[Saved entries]
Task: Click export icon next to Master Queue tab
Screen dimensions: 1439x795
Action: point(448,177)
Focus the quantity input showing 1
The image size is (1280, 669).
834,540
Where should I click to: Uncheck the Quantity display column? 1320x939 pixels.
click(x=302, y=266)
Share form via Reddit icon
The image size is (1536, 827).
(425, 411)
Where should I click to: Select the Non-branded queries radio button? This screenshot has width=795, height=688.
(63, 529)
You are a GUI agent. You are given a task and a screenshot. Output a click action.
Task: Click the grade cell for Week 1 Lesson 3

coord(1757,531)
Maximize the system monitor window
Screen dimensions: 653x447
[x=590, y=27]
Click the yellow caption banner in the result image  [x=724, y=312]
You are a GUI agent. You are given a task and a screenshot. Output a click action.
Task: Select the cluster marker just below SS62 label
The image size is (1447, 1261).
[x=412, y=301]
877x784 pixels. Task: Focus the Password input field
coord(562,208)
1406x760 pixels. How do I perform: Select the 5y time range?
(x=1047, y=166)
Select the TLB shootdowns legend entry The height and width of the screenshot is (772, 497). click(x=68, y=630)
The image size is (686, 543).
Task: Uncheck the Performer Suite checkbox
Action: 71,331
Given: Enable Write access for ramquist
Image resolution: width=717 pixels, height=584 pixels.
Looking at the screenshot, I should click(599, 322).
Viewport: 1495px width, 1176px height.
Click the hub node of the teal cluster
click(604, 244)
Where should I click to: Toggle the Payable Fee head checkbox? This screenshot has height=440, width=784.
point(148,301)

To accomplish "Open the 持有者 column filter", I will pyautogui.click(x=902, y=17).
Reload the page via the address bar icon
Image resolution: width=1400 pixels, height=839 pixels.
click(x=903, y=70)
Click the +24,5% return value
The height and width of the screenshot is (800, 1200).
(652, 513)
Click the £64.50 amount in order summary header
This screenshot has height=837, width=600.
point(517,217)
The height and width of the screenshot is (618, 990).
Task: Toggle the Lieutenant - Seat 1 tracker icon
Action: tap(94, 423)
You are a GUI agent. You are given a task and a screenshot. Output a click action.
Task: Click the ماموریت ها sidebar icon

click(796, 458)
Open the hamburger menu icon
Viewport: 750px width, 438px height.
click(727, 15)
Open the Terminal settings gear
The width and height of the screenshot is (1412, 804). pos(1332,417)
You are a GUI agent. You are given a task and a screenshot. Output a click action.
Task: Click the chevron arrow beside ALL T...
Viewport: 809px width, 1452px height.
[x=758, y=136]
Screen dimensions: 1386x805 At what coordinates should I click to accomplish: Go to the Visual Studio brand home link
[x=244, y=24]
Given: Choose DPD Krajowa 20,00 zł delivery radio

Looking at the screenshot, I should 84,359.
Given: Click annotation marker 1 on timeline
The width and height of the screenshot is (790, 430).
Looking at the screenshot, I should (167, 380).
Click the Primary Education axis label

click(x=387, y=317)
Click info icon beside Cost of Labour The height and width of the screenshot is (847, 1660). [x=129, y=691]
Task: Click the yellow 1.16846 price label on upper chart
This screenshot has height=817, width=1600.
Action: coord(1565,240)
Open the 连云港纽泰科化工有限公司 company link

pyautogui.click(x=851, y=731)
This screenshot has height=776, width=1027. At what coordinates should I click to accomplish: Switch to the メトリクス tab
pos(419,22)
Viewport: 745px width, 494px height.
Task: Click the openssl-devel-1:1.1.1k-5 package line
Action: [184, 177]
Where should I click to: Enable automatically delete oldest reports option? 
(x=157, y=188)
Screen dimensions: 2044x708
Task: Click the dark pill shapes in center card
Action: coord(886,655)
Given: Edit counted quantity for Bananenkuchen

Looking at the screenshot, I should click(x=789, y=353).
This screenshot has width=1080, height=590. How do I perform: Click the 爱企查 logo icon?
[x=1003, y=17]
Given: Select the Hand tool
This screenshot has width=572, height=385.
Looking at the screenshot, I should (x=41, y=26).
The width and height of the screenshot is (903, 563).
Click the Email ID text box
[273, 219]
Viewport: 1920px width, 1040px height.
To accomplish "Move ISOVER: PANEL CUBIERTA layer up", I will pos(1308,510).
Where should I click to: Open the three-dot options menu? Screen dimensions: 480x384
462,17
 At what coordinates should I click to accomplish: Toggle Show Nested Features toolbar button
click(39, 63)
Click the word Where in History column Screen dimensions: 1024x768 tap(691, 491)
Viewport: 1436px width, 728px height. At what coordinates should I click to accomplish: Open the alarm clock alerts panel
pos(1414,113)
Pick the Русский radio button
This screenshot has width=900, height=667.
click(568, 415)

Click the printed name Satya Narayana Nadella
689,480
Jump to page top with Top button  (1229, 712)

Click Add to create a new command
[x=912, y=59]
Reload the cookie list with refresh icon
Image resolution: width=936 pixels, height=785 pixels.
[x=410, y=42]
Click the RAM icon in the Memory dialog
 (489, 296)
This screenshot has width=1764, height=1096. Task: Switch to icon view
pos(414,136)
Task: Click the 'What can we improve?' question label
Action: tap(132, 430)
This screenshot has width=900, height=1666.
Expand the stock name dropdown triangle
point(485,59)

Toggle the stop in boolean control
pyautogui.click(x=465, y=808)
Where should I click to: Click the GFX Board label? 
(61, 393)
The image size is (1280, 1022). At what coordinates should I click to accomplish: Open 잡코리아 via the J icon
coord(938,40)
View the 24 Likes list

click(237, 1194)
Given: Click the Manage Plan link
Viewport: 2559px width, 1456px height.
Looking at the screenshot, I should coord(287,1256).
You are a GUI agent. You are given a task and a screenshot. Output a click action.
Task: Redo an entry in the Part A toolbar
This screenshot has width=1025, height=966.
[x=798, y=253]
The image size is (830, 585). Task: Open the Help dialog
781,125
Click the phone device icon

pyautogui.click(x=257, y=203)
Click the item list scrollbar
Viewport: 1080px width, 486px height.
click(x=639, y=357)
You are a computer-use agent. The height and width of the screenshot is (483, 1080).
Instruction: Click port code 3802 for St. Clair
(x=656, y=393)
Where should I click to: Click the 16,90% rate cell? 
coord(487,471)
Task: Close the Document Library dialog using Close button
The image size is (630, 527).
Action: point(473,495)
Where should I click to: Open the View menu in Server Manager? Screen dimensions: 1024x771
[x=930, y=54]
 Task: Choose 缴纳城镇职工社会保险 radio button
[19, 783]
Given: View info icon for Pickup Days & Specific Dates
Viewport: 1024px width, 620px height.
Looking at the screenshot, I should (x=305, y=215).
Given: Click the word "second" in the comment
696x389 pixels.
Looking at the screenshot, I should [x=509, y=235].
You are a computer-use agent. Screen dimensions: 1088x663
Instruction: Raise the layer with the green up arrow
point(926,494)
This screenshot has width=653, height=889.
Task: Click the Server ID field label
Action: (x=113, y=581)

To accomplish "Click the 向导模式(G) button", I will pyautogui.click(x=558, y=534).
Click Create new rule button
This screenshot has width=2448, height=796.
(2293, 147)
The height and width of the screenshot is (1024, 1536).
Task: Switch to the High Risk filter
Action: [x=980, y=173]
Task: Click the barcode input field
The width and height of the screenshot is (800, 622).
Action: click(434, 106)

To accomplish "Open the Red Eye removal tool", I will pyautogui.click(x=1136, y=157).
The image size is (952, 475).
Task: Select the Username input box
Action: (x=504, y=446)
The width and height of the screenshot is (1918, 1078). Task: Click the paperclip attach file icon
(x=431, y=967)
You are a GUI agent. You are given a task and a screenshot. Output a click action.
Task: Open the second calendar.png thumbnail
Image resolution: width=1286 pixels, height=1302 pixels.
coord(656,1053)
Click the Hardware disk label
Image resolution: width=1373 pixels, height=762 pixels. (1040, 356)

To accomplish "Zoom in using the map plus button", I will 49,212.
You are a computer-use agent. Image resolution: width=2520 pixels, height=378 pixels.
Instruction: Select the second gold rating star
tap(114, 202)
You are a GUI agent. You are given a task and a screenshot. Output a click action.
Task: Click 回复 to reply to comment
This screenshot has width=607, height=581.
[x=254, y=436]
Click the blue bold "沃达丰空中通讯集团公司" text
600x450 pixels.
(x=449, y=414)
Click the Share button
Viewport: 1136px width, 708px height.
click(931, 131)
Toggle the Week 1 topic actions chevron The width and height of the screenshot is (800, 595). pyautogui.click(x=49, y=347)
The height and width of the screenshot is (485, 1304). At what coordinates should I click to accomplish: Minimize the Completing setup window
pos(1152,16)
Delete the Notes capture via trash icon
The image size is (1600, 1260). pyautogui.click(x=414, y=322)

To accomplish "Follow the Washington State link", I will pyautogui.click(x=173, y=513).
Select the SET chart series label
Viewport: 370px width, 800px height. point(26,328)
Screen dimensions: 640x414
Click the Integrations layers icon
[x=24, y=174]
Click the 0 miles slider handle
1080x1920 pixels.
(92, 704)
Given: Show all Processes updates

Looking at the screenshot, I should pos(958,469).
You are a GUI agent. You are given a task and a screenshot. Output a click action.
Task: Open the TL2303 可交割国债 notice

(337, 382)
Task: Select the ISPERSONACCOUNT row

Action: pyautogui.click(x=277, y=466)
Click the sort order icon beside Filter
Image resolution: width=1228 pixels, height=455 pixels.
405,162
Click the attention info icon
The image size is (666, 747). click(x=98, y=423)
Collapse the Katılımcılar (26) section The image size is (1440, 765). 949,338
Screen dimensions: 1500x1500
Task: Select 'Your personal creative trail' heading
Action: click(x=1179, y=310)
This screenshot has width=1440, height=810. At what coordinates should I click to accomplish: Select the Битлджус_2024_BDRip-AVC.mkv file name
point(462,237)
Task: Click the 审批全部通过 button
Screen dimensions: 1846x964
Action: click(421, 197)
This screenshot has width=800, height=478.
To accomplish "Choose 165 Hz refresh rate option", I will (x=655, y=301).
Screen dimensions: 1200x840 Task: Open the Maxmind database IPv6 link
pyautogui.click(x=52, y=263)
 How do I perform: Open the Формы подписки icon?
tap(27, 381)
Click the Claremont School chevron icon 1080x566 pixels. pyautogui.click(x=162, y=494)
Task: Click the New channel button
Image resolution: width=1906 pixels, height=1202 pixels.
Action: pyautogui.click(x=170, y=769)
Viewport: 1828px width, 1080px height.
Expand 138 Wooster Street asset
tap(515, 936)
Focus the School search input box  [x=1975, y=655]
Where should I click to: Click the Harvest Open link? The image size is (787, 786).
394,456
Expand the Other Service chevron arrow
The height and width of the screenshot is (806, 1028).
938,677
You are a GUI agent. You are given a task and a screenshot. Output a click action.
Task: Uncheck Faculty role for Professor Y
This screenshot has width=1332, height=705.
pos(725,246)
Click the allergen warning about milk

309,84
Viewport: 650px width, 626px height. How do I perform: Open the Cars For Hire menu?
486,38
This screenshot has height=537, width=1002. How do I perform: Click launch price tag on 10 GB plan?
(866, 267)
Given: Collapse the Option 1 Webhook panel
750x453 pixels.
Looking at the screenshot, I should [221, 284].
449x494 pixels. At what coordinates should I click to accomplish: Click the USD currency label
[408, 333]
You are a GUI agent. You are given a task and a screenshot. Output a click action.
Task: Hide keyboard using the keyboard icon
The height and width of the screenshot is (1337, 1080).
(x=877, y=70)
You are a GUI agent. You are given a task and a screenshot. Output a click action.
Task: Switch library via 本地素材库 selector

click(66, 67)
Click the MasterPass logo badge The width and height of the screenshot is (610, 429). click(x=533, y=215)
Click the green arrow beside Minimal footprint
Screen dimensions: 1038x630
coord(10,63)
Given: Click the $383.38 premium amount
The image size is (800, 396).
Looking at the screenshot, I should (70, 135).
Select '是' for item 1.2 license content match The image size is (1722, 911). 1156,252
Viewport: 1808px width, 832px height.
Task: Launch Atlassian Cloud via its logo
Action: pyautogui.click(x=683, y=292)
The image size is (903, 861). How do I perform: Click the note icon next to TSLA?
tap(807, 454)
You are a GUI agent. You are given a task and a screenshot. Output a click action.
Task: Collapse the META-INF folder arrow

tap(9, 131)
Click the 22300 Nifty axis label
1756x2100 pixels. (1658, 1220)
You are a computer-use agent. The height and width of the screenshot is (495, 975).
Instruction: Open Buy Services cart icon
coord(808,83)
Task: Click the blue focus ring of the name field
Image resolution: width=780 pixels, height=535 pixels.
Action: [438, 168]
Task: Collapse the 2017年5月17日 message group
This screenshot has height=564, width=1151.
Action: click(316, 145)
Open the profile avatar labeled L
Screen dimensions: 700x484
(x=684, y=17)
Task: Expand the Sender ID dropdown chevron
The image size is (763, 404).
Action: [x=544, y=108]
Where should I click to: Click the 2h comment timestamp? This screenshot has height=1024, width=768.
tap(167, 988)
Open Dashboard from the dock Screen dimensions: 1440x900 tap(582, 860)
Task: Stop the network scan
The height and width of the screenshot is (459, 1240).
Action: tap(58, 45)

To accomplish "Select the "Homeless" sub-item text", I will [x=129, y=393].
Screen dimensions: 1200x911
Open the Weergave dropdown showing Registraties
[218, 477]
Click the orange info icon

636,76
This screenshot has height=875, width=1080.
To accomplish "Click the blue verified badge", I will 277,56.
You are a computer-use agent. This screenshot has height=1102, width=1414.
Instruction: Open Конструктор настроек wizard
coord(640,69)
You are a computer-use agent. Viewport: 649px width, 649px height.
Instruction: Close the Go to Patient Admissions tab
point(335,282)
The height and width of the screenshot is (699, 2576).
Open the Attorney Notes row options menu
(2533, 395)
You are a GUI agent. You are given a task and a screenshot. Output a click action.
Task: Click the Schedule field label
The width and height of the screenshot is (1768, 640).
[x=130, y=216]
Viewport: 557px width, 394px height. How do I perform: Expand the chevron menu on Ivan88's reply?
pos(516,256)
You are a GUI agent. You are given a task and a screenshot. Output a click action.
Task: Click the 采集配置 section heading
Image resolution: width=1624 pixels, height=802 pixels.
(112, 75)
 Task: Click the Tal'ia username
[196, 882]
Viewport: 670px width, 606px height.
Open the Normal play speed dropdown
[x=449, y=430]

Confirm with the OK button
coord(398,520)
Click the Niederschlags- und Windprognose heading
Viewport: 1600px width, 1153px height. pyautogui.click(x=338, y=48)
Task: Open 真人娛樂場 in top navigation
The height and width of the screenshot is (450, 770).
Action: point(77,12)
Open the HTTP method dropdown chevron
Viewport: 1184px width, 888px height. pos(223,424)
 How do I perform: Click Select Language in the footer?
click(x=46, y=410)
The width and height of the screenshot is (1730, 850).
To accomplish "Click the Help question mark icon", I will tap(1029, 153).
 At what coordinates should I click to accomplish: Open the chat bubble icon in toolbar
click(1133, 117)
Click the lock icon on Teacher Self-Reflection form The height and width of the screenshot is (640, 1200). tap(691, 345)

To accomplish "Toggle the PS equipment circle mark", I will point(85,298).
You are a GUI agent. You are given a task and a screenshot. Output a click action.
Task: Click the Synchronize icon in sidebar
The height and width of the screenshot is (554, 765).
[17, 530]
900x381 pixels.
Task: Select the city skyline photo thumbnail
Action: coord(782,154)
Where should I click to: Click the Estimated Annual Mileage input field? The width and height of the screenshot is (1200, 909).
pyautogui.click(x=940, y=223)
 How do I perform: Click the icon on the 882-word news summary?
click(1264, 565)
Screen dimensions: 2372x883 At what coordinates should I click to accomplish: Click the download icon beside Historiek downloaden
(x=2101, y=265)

## [TASK TO COMPLETE]
The answer is the lines above between the line holding "Given: Collapse the Option 1 Webhook panel" and the line holding "Task: Hide keyboard using the keyboard icon", inclusive, each written out exactly, and no others.

## [TASK ANSWER]
Given: Collapse the Option 1 Webhook panel
750x453 pixels.
Looking at the screenshot, I should [221, 284].
449x494 pixels. At what coordinates should I click to accomplish: Click the USD currency label
[408, 333]
You are a GUI agent. You are given a task and a screenshot. Output a click action.
Task: Hide keyboard using the keyboard icon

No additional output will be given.